The New York Times profiled the start-up Roompact yesterday, framing it as a roommate dispute tool. It also is a legal product — it’s a platform for two parties to come together and create a contract about the terms on which they’ll be roommates, and then flag potential violations & failures after the agreement is signed. In this case, the university administration can intervene and try to lead a dispute resolution process through the platform.
Roompact has an interesting mix of the dispute resolution functions that have been popping up online over the past decade — and also conflict prevention tech. It advertises an algorithm that will help a person find a person whom they’re less likely to come into conflict with, and then tries to allow for collaborative contracting and early responses to problems with the agreement that bubble up.
It would be interesting to see other Dispute Resolution platforms aimed not at roommates, but in families, the workplace, or commercial transactions. This model incorporates a full user flow rather than a simple dispute resolution function:
- finding an appropriate party to make a deal with,
- collaborating with her to create a custom, mutually satisfying agreement,
- solidifying & preserving that legal agreement,
- allowing for low-level complaints about deviations from that agreement, or other problems in the relationship,
- early-stage intervention to resolve these low-level problems,
- later-stage dispute resolutions if the problems spin into larger ones that threaten to sabotage the agreement
A platform with such a wider flow of services — focusing on earlier stages in a pair’s relationship as well as the later ones, when the problems have devolved into ‘disputes’ to be resolved — could be a new direction for the dispute resolution legal products to evolve towards. Or it could be a service design for traditional courts to consider as they bring their mediation efforts online.
Here’s the New York Times article about Roompact:
Over the last few years, many colleges and universities have adopted online roommate matching programs that help incoming students look for and select their own first-year roommates. Like dating sites, the roommate analytics systems can match people based on preferences like music volume, sociability and even tolerance for snoring.
But schools are not offering first-year students roommate personalization engines merely to ease their transition to college life, as I noted in my article for Sunday Business this week. These educational institutions are trying to reduce an expensive problem: roommate conflicts so severe that they can prompt students to transfer or drop out before their sophomore year.

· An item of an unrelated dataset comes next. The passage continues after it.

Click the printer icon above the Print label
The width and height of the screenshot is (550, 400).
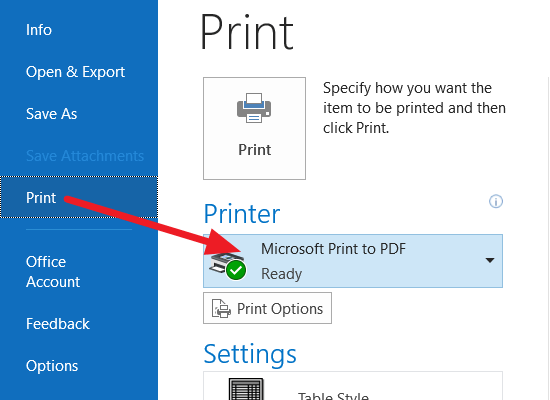click(x=254, y=108)
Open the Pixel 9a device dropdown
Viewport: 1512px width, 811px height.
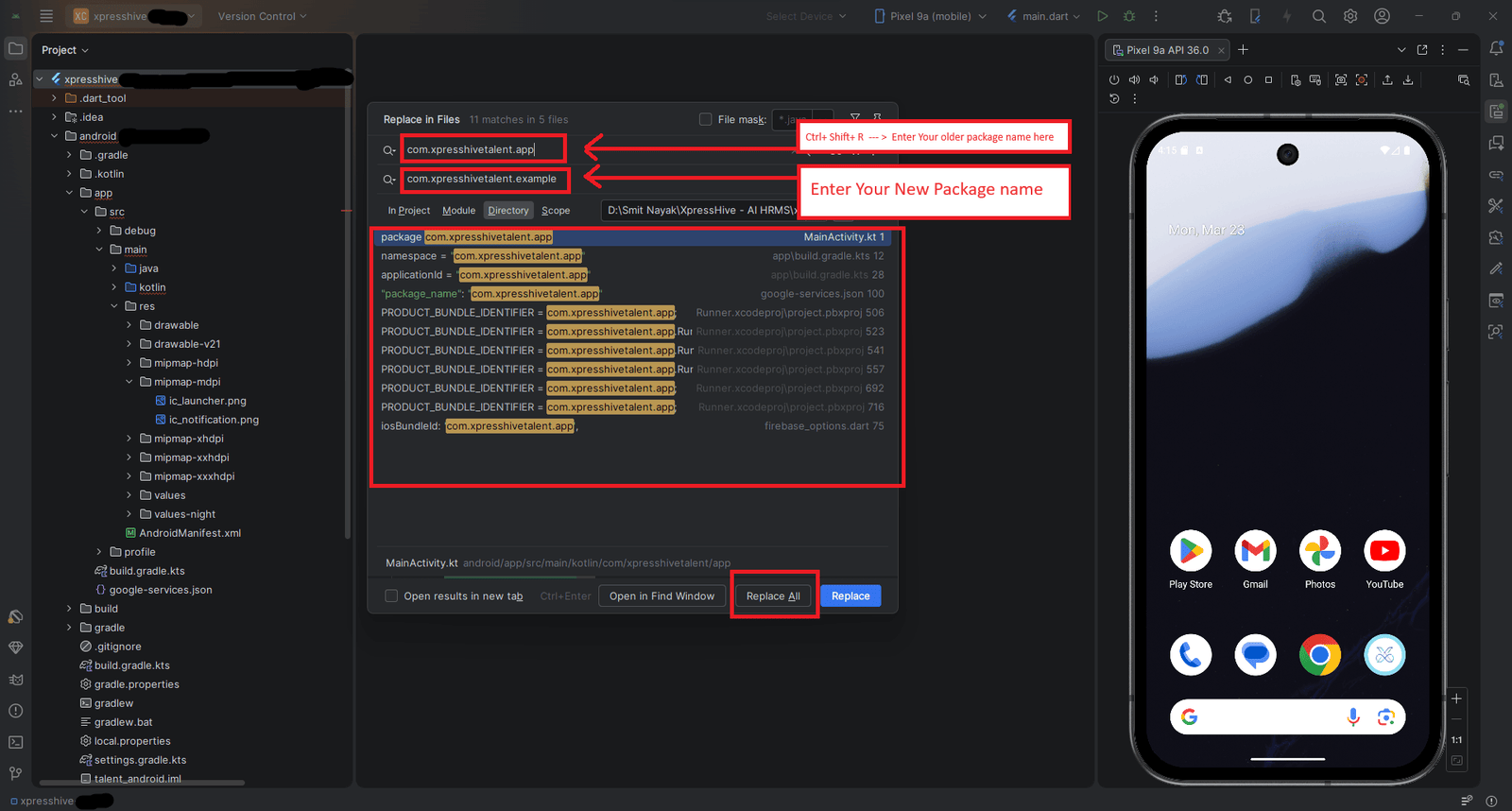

Rona Skinner, the director of business strategies for student auxiliary services at Rochester Institute of Technology in Rochester, N.Y., for instance, said she had seen roommates develop conflicts over issues like overnight guests and even whether their dorm room windows should be kept open or closed.
To try to preclude those types of problems, the university uses StarRez, a comprehensive online housing management program that includes a roommate self-selection option for students.
“In today’s market, we have to be competitive inside and outside the academic arena,” Ms. Skinner said. “If we can give students a happy experience with a roommate, they are likely to be retained, not just at the school, but in on-campus housing.”
A start-up, Roompact, is trying to tackle college roommate conflicts directly.
The company has developed online roommate agreements that incoming college students can use to agree on parameters for dorm room cleanliness, security, property sharing and other issues. Then Roompact sends each student a text message on a weekly or twice-monthly basis asking for a rating of how the roommate relationship is going.
The Roompact system also allows university staff members to track the roommate relationship in each dorm room and notifies them when a problem seems to be developing.
“Today, a residence hall director who is in charge of a whole building might find out there’s a problem after a student has already been fighting with a roommate for two months,” said Matt Unger, the chief executive of Roompact. “We want to detect conflict earlier, notify folks in residential life and help with conflict resolution.”
This fall, the University of Hartford in West Hartford, Conn., plans to introduce Roompact for its incoming class, which includes about 1,200 residential students.
The university already had its own strategy in place to try to mitigate roommate conflict. It used paper-based roommate agreements for students and assigned university staff members, like residence counselors, to regularly check in with each student.
While that oversight will continue, Shawn McQuillan, the university’s associate director for residential life, said he hoped features like the regular text messages from Roompact seeking updates will encourage students to better communicate their roommate situations to the university.
“With students becoming more high-tech, it was like pulling teeth to try to get them to fill out the paper forms,” Mr. McQuillan said. “For students who don’t communicate much with us directly, we’re hoping they are going to be more honest with the text messages.”